Starting at the beginning of the data and ending at the line that contains "Action: click(239, 445)", write those lines out again, swapping "column header" for "table heading" and leaving everything else unchanged.

::: Rows

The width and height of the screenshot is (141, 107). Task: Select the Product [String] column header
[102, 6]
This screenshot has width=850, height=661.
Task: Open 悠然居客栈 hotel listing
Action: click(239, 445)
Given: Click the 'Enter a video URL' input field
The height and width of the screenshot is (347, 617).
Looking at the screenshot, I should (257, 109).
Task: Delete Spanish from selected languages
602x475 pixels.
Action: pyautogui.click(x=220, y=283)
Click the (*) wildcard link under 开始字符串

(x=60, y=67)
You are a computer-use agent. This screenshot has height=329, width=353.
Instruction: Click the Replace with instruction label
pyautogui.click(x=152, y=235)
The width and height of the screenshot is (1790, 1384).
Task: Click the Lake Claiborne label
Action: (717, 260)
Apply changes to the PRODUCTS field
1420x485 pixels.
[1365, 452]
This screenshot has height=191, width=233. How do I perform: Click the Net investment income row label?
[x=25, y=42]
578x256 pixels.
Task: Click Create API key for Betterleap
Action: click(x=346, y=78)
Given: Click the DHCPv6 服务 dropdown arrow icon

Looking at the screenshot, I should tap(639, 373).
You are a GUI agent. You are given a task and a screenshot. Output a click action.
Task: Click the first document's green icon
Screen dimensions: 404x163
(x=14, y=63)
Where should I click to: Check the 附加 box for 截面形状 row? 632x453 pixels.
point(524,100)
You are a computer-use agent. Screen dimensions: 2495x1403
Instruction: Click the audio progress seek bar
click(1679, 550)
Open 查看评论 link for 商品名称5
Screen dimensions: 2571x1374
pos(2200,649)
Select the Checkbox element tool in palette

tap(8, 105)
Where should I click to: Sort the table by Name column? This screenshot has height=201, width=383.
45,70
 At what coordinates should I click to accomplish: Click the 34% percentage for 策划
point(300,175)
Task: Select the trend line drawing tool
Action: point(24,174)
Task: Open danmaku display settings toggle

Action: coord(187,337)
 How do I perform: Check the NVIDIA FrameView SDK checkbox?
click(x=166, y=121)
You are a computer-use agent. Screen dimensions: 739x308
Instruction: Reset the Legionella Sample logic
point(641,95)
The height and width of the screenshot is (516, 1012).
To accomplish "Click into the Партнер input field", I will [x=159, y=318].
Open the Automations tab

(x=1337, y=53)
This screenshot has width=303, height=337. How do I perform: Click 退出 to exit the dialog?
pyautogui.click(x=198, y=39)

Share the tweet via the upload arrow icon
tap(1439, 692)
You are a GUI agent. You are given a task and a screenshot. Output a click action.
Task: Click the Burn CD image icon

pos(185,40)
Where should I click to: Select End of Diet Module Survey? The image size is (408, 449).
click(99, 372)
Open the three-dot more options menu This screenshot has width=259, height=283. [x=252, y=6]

::::::

Full solution>
The width and height of the screenshot is (141, 107). Task: Select the Product [String] table heading
[102, 6]
This screenshot has width=850, height=661.
Task: Open 悠然居客栈 hotel listing
Action: click(239, 445)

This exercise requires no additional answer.